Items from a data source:

....

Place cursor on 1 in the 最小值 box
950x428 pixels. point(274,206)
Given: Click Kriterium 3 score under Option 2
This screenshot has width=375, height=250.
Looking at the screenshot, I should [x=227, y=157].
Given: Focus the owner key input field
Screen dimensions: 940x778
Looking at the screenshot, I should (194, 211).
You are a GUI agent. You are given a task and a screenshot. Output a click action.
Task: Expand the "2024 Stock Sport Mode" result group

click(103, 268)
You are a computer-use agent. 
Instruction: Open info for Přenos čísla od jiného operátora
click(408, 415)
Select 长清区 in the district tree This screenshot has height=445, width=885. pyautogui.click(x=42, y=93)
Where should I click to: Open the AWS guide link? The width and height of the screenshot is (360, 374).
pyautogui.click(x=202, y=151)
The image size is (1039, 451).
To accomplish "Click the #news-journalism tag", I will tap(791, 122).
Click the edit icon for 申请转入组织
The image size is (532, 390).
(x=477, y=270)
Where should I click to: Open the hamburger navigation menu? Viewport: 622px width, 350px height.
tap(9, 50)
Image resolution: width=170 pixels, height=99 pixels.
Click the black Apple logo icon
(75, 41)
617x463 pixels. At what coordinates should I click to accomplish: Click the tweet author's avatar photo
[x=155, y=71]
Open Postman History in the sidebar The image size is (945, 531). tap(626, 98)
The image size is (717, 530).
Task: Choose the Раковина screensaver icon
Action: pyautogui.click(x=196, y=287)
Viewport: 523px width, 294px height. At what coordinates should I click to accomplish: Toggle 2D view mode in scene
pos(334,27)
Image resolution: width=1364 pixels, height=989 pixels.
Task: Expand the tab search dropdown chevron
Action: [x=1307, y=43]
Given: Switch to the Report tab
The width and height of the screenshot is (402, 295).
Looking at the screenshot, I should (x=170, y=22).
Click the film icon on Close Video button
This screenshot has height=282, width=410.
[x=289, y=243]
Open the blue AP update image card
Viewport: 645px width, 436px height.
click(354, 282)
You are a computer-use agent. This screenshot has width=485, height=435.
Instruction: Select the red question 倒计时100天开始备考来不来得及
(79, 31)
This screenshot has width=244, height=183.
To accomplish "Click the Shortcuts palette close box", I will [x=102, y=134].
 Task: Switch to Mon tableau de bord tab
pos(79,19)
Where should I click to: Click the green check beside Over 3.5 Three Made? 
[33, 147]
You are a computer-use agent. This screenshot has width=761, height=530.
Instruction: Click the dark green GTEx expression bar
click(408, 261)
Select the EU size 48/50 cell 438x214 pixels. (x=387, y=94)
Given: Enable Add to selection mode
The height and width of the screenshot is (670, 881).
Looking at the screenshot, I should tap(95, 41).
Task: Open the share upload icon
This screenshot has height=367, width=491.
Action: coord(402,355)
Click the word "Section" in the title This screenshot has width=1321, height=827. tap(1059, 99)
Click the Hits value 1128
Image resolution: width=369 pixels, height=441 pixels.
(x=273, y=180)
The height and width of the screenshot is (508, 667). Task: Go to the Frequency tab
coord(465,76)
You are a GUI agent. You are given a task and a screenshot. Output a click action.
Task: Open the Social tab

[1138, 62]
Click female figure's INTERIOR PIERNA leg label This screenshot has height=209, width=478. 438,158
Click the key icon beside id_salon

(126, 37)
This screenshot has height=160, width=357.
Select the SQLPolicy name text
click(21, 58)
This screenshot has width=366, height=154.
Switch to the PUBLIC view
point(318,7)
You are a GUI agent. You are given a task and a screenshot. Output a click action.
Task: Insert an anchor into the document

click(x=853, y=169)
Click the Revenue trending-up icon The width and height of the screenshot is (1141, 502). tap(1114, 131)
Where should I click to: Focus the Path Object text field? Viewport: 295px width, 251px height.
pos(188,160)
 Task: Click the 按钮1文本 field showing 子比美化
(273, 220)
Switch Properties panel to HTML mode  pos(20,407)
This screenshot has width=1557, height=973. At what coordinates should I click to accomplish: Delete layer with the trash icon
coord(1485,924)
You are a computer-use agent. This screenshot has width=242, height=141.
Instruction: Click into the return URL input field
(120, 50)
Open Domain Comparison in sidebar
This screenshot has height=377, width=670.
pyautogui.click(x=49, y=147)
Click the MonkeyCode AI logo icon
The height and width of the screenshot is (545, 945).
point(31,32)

....

The required output is the full set of entries, reproduced verbatim.

◆ Answer area:
Place cursor on 1 in the 最小值 box
950x428 pixels. point(274,206)
Given: Click Kriterium 3 score under Option 2
This screenshot has width=375, height=250.
Looking at the screenshot, I should [x=227, y=157].
Given: Focus the owner key input field
Screen dimensions: 940x778
Looking at the screenshot, I should (194, 211).
You are a GUI agent. You are given a task and a screenshot. Output a click action.
Task: Expand the "2024 Stock Sport Mode" result group

click(103, 268)
You are a computer-use agent. 
Instruction: Open info for Přenos čísla od jiného operátora
click(408, 415)
Select 长清区 in the district tree This screenshot has height=445, width=885. pyautogui.click(x=42, y=93)
Where should I click to: Open the AWS guide link? The width and height of the screenshot is (360, 374).
pyautogui.click(x=202, y=151)
The image size is (1039, 451).
To accomplish "Click the #news-journalism tag", I will tap(791, 122).
Click the edit icon for 申请转入组织
The image size is (532, 390).
(x=477, y=270)
Where should I click to: Open the hamburger navigation menu? Viewport: 622px width, 350px height.
tap(9, 50)
Image resolution: width=170 pixels, height=99 pixels.
Click the black Apple logo icon
(75, 41)
617x463 pixels. At what coordinates should I click to accomplish: Click the tweet author's avatar photo
[x=155, y=71]
Open Postman History in the sidebar The image size is (945, 531). tap(626, 98)
The image size is (717, 530).
Task: Choose the Раковина screensaver icon
Action: pyautogui.click(x=196, y=287)
Viewport: 523px width, 294px height. At what coordinates should I click to accomplish: Toggle 2D view mode in scene
pos(334,27)
Image resolution: width=1364 pixels, height=989 pixels.
Task: Expand the tab search dropdown chevron
Action: [x=1307, y=43]
Given: Switch to the Report tab
The width and height of the screenshot is (402, 295).
Looking at the screenshot, I should (x=170, y=22).
Click the film icon on Close Video button
This screenshot has height=282, width=410.
[x=289, y=243]
Open the blue AP update image card
Viewport: 645px width, 436px height.
click(354, 282)
You are a computer-use agent. This screenshot has width=485, height=435.
Instruction: Select the red question 倒计时100天开始备考来不来得及
(79, 31)
This screenshot has width=244, height=183.
To accomplish "Click the Shortcuts palette close box", I will [x=102, y=134].
 Task: Switch to Mon tableau de bord tab
pos(79,19)
Where should I click to: Click the green check beside Over 3.5 Three Made? 
[33, 147]
You are a computer-use agent. This screenshot has width=761, height=530.
Instruction: Click the dark green GTEx expression bar
click(408, 261)
Select the EU size 48/50 cell 438x214 pixels. (x=387, y=94)
Given: Enable Add to selection mode
The height and width of the screenshot is (670, 881).
Looking at the screenshot, I should tap(95, 41).
Task: Open the share upload icon
This screenshot has height=367, width=491.
Action: coord(402,355)
Click the word "Section" in the title This screenshot has width=1321, height=827. tap(1059, 99)
Click the Hits value 1128
Image resolution: width=369 pixels, height=441 pixels.
(x=273, y=180)
The height and width of the screenshot is (508, 667). Task: Go to the Frequency tab
coord(465,76)
You are a GUI agent. You are given a task and a screenshot. Output a click action.
Task: Open the Social tab

[1138, 62]
Click female figure's INTERIOR PIERNA leg label This screenshot has height=209, width=478. 438,158
Click the key icon beside id_salon

(126, 37)
This screenshot has height=160, width=357.
Select the SQLPolicy name text
click(21, 58)
This screenshot has width=366, height=154.
Switch to the PUBLIC view
point(318,7)
You are a GUI agent. You are given a task and a screenshot. Output a click action.
Task: Insert an anchor into the document

click(x=853, y=169)
Click the Revenue trending-up icon The width and height of the screenshot is (1141, 502). tap(1114, 131)
Where should I click to: Focus the Path Object text field? Viewport: 295px width, 251px height.
pos(188,160)
 Task: Click the 按钮1文本 field showing 子比美化
(273, 220)
Switch Properties panel to HTML mode  pos(20,407)
This screenshot has width=1557, height=973. At what coordinates should I click to accomplish: Delete layer with the trash icon
coord(1485,924)
You are a computer-use agent. This screenshot has width=242, height=141.
Instruction: Click into the return URL input field
(120, 50)
Open Domain Comparison in sidebar
This screenshot has height=377, width=670.
pyautogui.click(x=49, y=147)
Click the MonkeyCode AI logo icon
The height and width of the screenshot is (545, 945).
point(31,32)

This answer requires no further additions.